As Ripper went to pick up the woman, he momentarily blocked Andrea’s view of the three male prisoners. The young blond grabbed the opportunity and dashed for the door. About to extinguish a light, Dooley wasn’t close enough to intercept, and instead he slammed the door. It caught the blond on his shin, thigh, and head and there was an ugly sickening crunch as the heavy wood made contact and swept him aside. The Swede was spun around by the impact and thrown into the wall. Dazed by the blow, he didn’t even have time to use a hand to protect his face.

The other two men were easily dissuaded from a half-hearted attempt to follow him by the aggressive and threatening gesture Andrea made with her M16. They meekly allowed themselves to be herded from the tower, supporting their dazed and bleeding comrade, at the tip of her bayonet.

Hyde was last to leave and trailed behind the others, scuffing a confusing riot of marks into the snow to disguise their tracks, as they made for a clump of trees three hundred yards to the south. As they reached it, headlamps and powerful torches were throwing long pencil beams of yellow light across the snow, illuminating the castle’s outer walls.

‘Do you need further proof?’ Handing over responsibility for their captives to Dooley, Andrea knelt beside the sergeant and watched the procession of wheeled and tracked Soviet army vehicles winding up from the sea towards the ruins. Trotting infantry kept pace beside each one, often hidden by fans of snow tossed into the air by the tracks and deep-treaded tyres as the vehicles turned.

The lieutenant’s body lay close by. Andrea reached out and prised the frost- covered image intensifier from its grasp. ‘This is hardly needed, they are not bothering to black-out.’

That fact was already apparent to Hyde, who was watching the activity around the door to the tower. ‘No, they’re acting as if they’ve got a right to be here. Either Sweden has gone over to their side, or it’s had another bloody concession wrung out of it. Whichever it is, I still want to get these cruds back to the major, so curb that bloodlust of yours a bit longer.’
‘Sarge, I been looking at those vehicles the Commies are bringing ashore.’

Squeezing between the girl and NCO, Ripper nonchalantly leant against Andrea, until the blade of her shining bayonet gently rested on his arm and drew away to leave a neat-edged tear, several inches long. ‘Looks to me like there ain’t too much to be worried about. Apart from those two tanks, the only other wagons I can see with any sort of armament are those six-wheeled anti-aircraft rigs. Heck, they can’t hurt us with those.’

‘And what if Command send a chopper to pick us off this godforsaken lump of frozen rock when the excitement’s over. You still think they’ll be nothing to worry about then?’
‘I hadn’t thought about that.’

‘Well try thinking before you decide to exercise your mouth the next time.’ After the initial confusion and coming and going around the tower, Hyde hadn’t been able to discern any special excitement among the Russians about the absence of the four agents he’d bagged, or the state of the wrecked room. Equipment was already being moved into it, and the debris-like possessions of the previous temporary occupants thrown out.

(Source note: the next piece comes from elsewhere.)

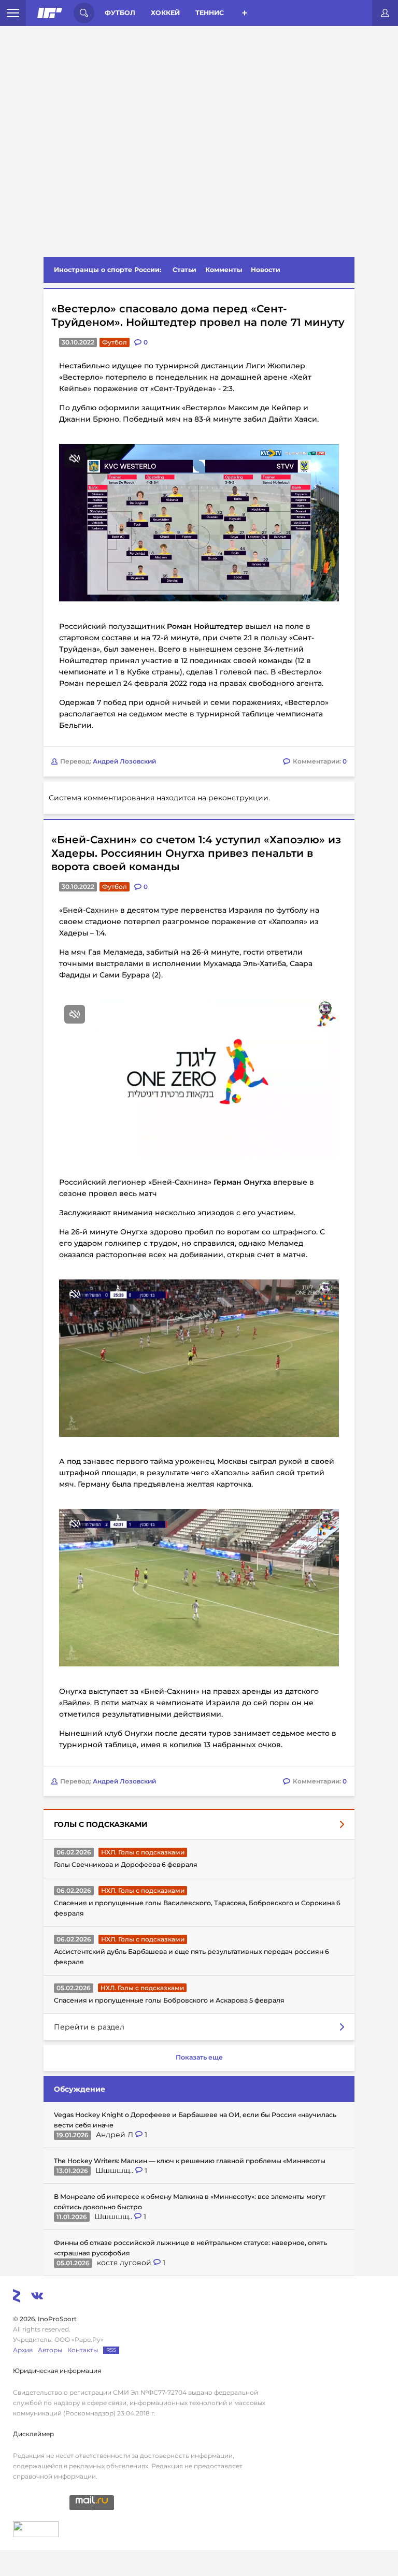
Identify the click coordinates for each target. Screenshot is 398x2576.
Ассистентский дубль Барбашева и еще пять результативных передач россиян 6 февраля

That was like the Communists though, to cut their losses. The four Swedes obviously only constituted a sideshow of some sort; it was probably a relief to the commander on the spot not to have to deal with them.

There were no signs as yet that the Russians intended to start patrolling, at least none that Hyde could see. They appeared far more busy with the problems of erecting large radar dishes and antennae on the roofs of various vehicles, and guying tall sectional radio masts. Infantry, or they may have been armed engineers, were setting to work digging a seemingly haphazard scattering of slit- trenches, showing scant enthusiasm and making little progress.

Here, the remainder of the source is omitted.